To date, the AT&T pensioners have successfully argued that the old mortality tables used by the company did not reflect the fact that people in our modern era were living longer. As a result, workers who chose spousal benefits got less than they would have, if more modern, updated tables had been used by AT&T and its pension fund actuaries.
The AT&T pensioners claim that “table shopping” and the use of flawed data in the pension calculations has resulted in an improper reduction of earned benefits under ERISA.
More than a dozen major corporations have been sued based upon the “table shopping” premise, as the AT&T retirees attorneys claim. In one case, Raytheon Co. agreed to a class action settlement of nearly $60 million to settle claims against it. Back in 2020, AT&T had been successful in defeating another similar claim, but this new case provides a ray of hope to our fellow retirees from AT&T and their families.

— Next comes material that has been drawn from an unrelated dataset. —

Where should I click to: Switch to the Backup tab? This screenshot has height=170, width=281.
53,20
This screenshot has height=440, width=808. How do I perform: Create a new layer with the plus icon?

Although very little media attention has been focused on this case to date – which we are sure is to the benefit of AT&T – the litigation is very much alive with court hearings expected on class certification motions in the coming months.
The AT&T retirees are being represented by a series of law firms, including: Stris & Maher LLP, Cohen Milstein Sellers & Toll PLLC, Feinberg Jackson Worthman & Wasow LLP, and Shaun P. Martin of San Diego, CA.
PPG Retirees Case- Vesting of Retiree Life Insurance & Reservation of Rights Clause:
According to attorney Edward Stone, special counsel to the Association of BellTel Retirees and Executive Director of the non-profit Retirees for Justice, “The PPG case is more of a mixed bag as it involved a highly specific fact pattern that is unlikely to be replicated in other cases.”
That case is Bellon v. The PPG Emp. Life & Other Benefits Plan.
This important case arises out of a commercial business transaction involving defendant PPG Industries, Inc. merging its commodity chemicals division with Georgia Gulf to create a separate public company named Axiall Corporation.
The retirees (plaintiff) contend that the transaction and subsequent developments violated various ERISA provisions. Further, the retirees allege breach of contract against PPG and violation of fiduciary duty against PPG and its plan administrator.
At stake is the issue of whether terminated retiree life insurance coverage had actually “vested” during a 15-year period from 1969 to 1984. In this fact pattern, it is critical to note that ERISA was enacted in 1974.
The District Court had granted summary judgment in June of 2021 on all claims before ruling on class certification and the plaintiffs appealed to the Fourth Circuit. They claimed that “newly discovered evidence” showed that a reservation of rights clause was adopted in 1969 but then removed that same year, because it “caused doubt in the minds of retirees and the sense of security that retirees look for was absent.”
By taking out the reservation of rights clause, the Fourth Circuit reasoned that PPG “relinquished its previously asserted right to amend the Plan to take away retiree benefits, thereby manifesting its intent to provide retirees with vested life insurance.” The time frame ended in 1984 when PPG reinserted a clear and unambiguous reservation of rights clause in its Plan documents.
Mr. Stone commented, “while this must be considered a victory of sorts, the implication is that it is very difficult to argue that life insurance or any other welfare plan benefits will be deemed to have vested.”